- Born: Virginia Ann Souther 25 June 1927 Chicago, Illinois, United States
- Died: 21 May 2014 (aged 86) Cremona, Alberta, Canada
- Other names: Gina Cohoe, Gina McDougall Cohoe
- Occupation(s): Rodeo contestant, rancher, horse trainer, sculptor
- Years active: 1960–2014

= Gina McDougall =

Canadian barrel racer

Gina McDougall (also known as Gina McDougall Cohoe, 25 June 1927 – 21 May 2014) was a U.S.-born Canadian rodeo cowgirl, rancher, horse trainer, and sculptor. She was a two-time Canadian barrel racing champion in 1962 and 1963. The Calgary Stampede and Red Deer Silver Buckle Rodeo commissioned bronzes from her, and she had pieces in the private collections of Queen Elizabeth, Princess Margaret, and Randy Travis. She was inducted into the Calgary Stampede Western Art Show Hall of Fame in 2007 and the Canadian Pro Rodeo Hall of Fame in 2013.

==Early life==
Virginia Ann Souther was born on 25 June 1927 in Chicago, Illinois, United States, to Frances Louise (née Merriman) and Norman Gilbert Souther. Her family, which included her brother Jack, immigrated to Canada when Souther was seven years old. She was raised on the Bar C Ranch, near Morley, Alberta. She married Robert Hall McDougall, a rancher and livestock breeder, and the couple had three children: Sally, Robert Jr., and Jean. They ran a ranch and McDougall trained both horses and riders, as well as raising cattle and quarter horses.

==Career==
McDougall performed on the rodeo circuit for four years, and won back-to-back Canadian barrel racing championships in 1962 and 1963. In 1973, she was commissioned to create a plaque to honor the historic and future participants, including rodeo performers, announcers, and rodeo clowns for the diamond jubilee of the Silver Buckle Rodeo in Red Deer, Alberta. That year, she was also commissioned to create RCMP Musical Ride, a sculpture depicting the famed figure of the Canadian Mountie for Queen Elizabeth II. She was one of eight exhibitors invited to participate in the first art show hosted by the Calgary Stampede in 1977.

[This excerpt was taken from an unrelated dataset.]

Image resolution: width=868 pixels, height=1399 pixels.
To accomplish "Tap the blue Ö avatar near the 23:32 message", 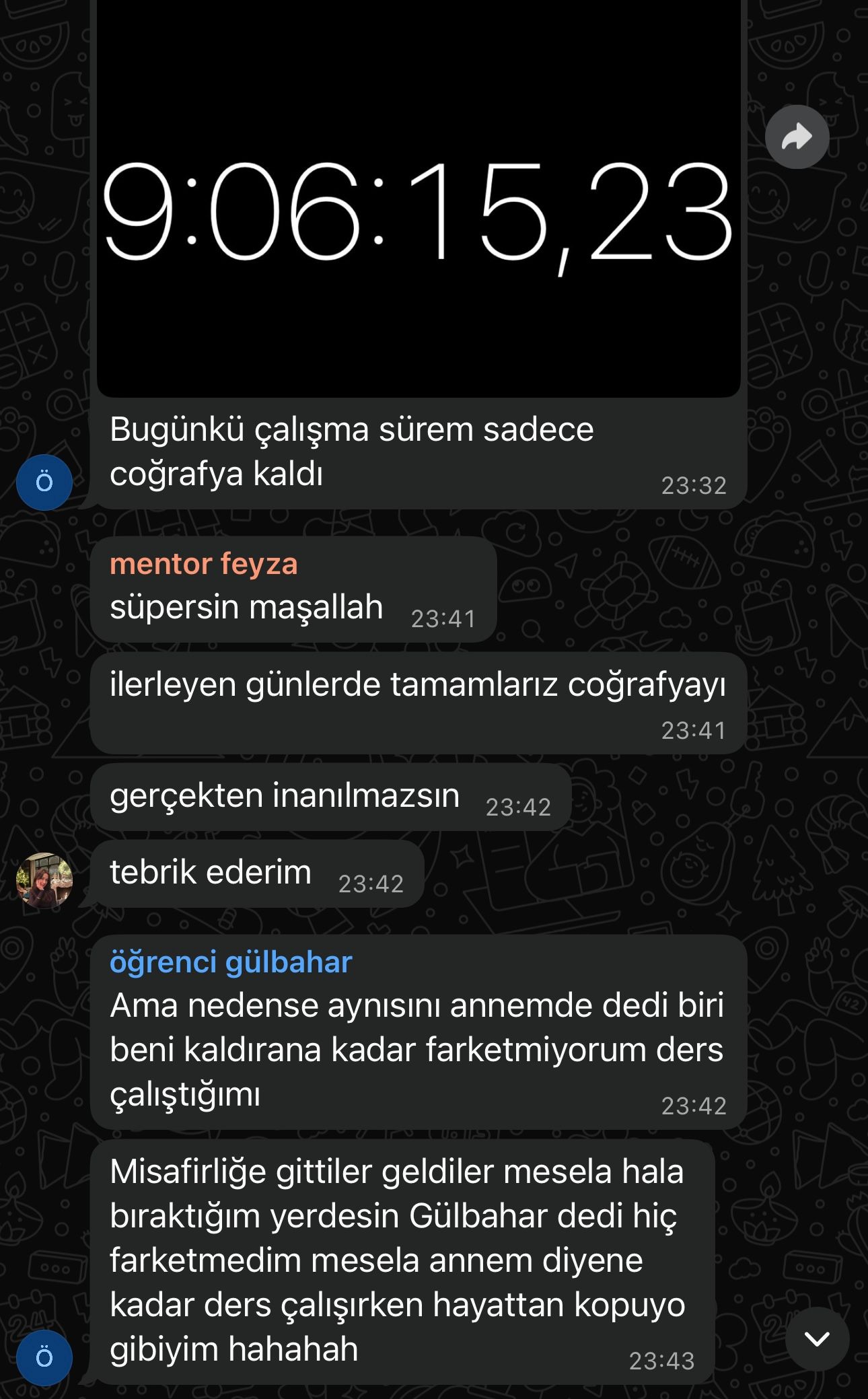I will tap(44, 482).
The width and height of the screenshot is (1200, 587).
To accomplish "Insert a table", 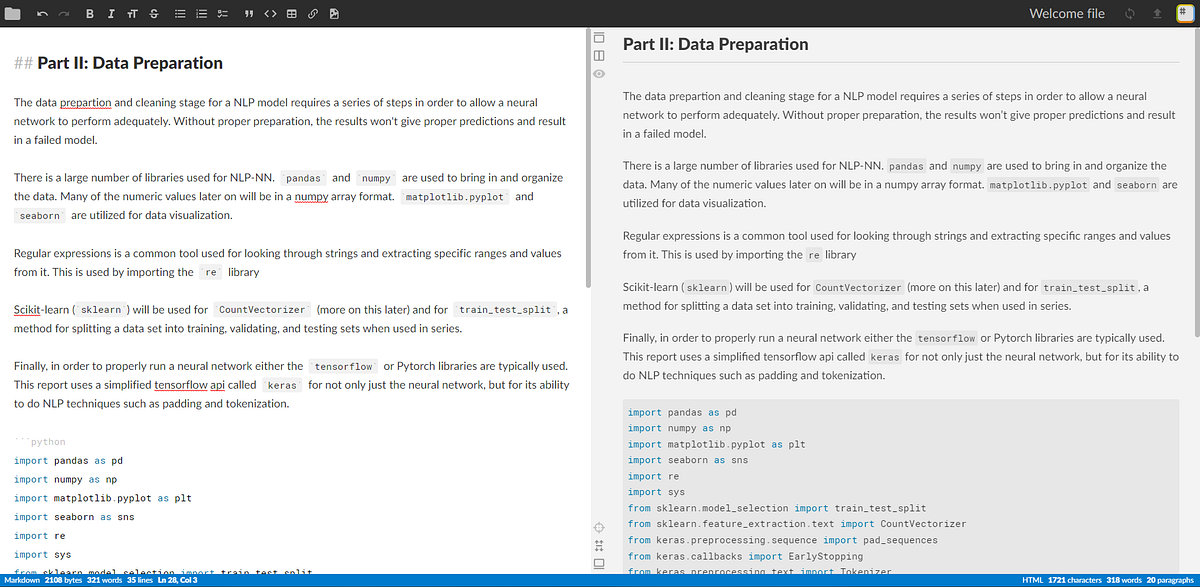I will click(289, 13).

For twenty years, the Stampede commissioned McDougall to create their championship trophy bronzes. She was also commissioned by the Alberta Standardbred Horse Association and other stock breeding organizations as a sculptor for their championship trophies. Her preferred medium was bronze and her typical themes were motifs of western culture and horses. Her early works were produced under the name Gina McDougall; after 1975, she worked under the name Gina McDougall Cohoe or Gina Cohoe, following her marriage to Thoroughbred trainer and breeder, Ken Cohoe.

In 2007, at the inaugural induction for the Western Art Show Hall of Fame, Cohoe was honoured along with Malcolm J. MacKenzie, a fellow bronze sculptor from Alberta. In 2013, she was inducted into the Canadian Pro Rodeo Hall of Fame.

==Death and legacy==
Cohoe died on 21 May 2014 at her ranch in Cremona, Alberta, Canada. She has works in the private collections of the royal family of Jordan, Princess Margaret, Queen Elizabeth, country singer Randy Travis, and Canadian Prime Minister Brian Mulroney.